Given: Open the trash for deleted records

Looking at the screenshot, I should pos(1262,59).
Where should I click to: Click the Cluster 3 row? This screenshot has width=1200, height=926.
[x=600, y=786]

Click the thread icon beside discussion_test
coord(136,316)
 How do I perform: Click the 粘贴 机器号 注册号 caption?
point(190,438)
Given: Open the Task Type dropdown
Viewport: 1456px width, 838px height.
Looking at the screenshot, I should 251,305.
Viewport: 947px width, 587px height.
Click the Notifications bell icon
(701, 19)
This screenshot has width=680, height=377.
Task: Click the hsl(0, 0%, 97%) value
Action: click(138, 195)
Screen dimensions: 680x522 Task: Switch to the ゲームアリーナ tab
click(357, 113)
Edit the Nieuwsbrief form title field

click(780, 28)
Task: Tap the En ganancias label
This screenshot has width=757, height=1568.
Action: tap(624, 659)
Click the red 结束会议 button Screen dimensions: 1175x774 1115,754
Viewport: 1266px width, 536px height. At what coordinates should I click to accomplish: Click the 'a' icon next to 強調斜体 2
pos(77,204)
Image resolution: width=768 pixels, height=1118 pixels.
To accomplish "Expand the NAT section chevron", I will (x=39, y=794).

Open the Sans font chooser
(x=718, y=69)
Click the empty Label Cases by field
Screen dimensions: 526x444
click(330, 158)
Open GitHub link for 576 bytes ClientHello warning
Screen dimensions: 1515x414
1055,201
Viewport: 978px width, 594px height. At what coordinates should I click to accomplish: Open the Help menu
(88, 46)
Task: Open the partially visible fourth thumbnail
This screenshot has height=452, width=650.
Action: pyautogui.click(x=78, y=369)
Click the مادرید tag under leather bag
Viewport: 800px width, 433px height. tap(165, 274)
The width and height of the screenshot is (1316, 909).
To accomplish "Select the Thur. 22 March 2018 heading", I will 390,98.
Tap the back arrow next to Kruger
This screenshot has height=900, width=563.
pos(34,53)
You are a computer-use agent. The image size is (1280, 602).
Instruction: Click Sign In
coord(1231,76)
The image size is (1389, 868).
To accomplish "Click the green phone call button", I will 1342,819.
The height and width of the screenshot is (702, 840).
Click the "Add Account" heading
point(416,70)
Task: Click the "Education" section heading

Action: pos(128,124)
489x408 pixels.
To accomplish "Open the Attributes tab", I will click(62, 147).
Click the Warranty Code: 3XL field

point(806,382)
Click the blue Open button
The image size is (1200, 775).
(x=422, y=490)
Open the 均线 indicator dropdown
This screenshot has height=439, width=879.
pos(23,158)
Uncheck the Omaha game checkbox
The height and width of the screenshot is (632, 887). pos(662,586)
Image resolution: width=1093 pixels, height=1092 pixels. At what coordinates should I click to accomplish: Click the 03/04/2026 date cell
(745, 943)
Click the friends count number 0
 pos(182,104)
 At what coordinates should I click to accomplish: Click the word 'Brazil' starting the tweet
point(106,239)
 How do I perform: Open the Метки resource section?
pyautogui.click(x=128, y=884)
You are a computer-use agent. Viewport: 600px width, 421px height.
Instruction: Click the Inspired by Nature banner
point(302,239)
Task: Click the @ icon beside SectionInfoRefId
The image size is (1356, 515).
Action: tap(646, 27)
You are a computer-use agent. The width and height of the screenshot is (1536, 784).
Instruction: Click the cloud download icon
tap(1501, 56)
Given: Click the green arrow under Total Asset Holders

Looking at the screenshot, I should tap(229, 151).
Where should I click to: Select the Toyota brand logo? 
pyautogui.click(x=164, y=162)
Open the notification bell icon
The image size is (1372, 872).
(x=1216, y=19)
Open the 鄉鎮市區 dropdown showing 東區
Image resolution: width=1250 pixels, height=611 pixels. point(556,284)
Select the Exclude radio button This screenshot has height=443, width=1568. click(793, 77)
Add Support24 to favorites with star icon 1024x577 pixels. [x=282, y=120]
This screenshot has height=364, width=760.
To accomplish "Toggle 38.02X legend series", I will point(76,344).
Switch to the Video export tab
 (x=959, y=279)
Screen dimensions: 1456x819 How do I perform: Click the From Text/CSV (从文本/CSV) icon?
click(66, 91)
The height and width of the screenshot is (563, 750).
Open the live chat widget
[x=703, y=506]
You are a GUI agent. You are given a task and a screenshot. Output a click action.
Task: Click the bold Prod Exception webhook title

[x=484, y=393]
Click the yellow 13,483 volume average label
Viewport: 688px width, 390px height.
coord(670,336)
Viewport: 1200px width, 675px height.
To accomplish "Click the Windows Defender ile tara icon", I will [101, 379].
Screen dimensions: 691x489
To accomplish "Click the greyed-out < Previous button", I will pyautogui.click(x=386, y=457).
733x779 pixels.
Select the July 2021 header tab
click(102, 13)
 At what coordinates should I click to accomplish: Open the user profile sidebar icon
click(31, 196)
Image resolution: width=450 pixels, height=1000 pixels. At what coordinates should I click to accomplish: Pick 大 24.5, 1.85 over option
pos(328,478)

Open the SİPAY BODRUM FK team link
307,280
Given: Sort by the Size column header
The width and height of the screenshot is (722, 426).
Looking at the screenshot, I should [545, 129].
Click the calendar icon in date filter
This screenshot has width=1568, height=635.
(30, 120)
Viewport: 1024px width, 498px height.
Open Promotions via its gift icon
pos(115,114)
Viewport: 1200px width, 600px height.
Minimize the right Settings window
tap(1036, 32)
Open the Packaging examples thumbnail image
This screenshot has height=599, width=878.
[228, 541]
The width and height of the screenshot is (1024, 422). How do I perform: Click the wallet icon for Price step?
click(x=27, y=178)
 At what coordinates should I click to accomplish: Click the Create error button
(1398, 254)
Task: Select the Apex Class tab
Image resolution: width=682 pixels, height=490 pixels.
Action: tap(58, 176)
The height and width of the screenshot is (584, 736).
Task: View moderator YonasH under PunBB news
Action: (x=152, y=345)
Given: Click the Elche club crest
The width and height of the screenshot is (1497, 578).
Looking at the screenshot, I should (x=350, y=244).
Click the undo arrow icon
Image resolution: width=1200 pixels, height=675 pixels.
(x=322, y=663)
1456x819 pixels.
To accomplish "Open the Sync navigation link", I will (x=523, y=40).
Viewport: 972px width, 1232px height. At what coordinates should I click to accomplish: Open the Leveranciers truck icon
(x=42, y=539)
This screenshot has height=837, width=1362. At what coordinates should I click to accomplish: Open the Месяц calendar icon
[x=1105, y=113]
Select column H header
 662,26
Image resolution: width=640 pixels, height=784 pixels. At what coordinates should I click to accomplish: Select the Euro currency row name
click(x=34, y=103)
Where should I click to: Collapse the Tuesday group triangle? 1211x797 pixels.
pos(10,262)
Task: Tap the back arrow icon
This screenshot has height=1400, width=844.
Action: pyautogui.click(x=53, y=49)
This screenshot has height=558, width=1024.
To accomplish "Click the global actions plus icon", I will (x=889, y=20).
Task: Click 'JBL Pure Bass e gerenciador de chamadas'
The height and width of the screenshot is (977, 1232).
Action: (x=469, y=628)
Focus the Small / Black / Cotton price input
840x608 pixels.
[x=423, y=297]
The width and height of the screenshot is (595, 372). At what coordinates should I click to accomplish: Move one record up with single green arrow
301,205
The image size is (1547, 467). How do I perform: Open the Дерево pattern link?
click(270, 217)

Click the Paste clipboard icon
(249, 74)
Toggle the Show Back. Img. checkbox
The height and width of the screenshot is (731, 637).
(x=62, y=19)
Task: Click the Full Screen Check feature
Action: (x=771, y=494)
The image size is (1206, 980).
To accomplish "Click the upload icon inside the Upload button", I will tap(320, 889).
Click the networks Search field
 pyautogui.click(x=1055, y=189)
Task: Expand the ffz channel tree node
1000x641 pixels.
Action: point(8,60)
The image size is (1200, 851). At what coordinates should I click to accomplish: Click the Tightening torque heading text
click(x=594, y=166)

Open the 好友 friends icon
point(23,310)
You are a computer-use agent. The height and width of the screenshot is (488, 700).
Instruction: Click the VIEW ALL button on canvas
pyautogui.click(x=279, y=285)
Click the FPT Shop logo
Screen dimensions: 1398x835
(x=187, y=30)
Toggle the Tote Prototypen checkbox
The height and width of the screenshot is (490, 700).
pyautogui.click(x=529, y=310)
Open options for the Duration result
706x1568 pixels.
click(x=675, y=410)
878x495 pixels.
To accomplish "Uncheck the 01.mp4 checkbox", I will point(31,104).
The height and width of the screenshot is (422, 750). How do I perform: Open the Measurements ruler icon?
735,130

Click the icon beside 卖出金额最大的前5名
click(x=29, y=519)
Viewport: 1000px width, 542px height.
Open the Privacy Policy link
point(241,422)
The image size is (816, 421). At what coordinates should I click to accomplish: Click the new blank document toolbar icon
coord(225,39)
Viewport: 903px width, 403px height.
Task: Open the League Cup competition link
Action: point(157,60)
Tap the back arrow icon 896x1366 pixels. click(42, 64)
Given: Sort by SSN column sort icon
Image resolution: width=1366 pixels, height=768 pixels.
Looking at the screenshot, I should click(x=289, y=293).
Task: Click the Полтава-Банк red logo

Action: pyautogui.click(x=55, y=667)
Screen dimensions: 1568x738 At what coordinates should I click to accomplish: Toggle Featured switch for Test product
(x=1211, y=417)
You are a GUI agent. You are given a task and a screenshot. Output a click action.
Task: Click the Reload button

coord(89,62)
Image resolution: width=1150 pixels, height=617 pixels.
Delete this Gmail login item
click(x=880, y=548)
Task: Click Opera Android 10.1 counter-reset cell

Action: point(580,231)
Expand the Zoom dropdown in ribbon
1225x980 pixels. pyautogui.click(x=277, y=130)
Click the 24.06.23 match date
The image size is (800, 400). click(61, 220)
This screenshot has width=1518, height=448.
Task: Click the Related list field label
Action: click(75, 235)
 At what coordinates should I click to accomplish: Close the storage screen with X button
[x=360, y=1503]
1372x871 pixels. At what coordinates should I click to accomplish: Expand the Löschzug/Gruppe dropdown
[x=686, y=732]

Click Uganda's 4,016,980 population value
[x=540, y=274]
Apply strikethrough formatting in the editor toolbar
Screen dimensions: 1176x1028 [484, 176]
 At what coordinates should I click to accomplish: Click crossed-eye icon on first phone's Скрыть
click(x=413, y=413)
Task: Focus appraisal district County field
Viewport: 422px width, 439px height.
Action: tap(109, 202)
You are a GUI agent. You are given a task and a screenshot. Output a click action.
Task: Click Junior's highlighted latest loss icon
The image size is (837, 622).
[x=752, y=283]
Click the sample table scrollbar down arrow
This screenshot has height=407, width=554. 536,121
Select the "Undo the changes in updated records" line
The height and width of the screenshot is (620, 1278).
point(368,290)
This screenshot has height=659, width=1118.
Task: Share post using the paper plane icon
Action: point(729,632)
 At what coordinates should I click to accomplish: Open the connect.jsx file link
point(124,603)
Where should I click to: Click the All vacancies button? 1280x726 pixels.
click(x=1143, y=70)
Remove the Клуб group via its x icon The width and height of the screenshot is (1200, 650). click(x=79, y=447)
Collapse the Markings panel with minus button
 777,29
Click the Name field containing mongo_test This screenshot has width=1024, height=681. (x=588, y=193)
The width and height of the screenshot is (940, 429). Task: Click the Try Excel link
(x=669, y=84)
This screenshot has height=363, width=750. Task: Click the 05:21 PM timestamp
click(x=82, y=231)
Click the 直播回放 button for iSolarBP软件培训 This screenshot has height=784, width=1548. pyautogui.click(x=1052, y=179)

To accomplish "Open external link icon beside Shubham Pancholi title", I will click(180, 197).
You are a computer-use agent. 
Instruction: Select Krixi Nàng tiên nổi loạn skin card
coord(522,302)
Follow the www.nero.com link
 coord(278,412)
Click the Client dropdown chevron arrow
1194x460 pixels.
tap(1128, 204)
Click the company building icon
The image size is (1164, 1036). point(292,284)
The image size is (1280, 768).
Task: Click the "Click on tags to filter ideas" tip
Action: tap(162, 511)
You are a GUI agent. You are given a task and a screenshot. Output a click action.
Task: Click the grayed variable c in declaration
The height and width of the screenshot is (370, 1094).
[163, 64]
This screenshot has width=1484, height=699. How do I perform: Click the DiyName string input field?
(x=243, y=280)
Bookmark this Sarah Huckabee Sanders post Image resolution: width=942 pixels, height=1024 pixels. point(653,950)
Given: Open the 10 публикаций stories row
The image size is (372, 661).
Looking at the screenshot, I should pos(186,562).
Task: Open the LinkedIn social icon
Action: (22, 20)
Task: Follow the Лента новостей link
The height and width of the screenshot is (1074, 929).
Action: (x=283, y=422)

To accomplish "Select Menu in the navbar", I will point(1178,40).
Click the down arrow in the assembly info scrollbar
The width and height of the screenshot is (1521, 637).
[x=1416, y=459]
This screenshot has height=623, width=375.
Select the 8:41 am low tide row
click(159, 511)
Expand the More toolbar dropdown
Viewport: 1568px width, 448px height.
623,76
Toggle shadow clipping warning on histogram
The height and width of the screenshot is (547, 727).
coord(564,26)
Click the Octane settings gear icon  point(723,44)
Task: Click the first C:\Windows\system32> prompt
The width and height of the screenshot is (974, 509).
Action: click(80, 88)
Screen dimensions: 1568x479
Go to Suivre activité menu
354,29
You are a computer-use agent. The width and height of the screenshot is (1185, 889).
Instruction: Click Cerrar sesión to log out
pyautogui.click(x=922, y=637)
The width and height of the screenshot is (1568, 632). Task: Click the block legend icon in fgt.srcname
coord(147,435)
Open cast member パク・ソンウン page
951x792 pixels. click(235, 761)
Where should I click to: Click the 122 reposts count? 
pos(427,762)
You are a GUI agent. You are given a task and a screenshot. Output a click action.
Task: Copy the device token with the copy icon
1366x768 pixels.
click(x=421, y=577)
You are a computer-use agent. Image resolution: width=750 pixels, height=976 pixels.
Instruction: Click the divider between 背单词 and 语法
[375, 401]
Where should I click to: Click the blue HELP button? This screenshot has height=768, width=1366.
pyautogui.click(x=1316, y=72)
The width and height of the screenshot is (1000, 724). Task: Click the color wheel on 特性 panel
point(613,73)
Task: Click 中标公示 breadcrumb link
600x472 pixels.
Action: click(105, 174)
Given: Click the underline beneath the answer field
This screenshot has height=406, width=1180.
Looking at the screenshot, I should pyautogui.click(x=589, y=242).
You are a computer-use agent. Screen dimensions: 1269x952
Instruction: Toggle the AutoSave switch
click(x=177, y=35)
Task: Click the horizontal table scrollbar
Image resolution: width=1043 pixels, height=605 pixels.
──────
# PROBLEM REQUIREMENTS
Copy the stretch of the records above that runs from the line with "You are a computer-use agent. The image" through the line with "The height and width of the screenshot is (702, 840).". Both end lines belong in the copy, and nothing else does.

# REPLY
You are a computer-use agent. The image size is (1280, 602).
Instruction: Click Sign In
coord(1231,76)
The image size is (1389, 868).
To accomplish "Click the green phone call button", I will 1342,819.
The height and width of the screenshot is (702, 840).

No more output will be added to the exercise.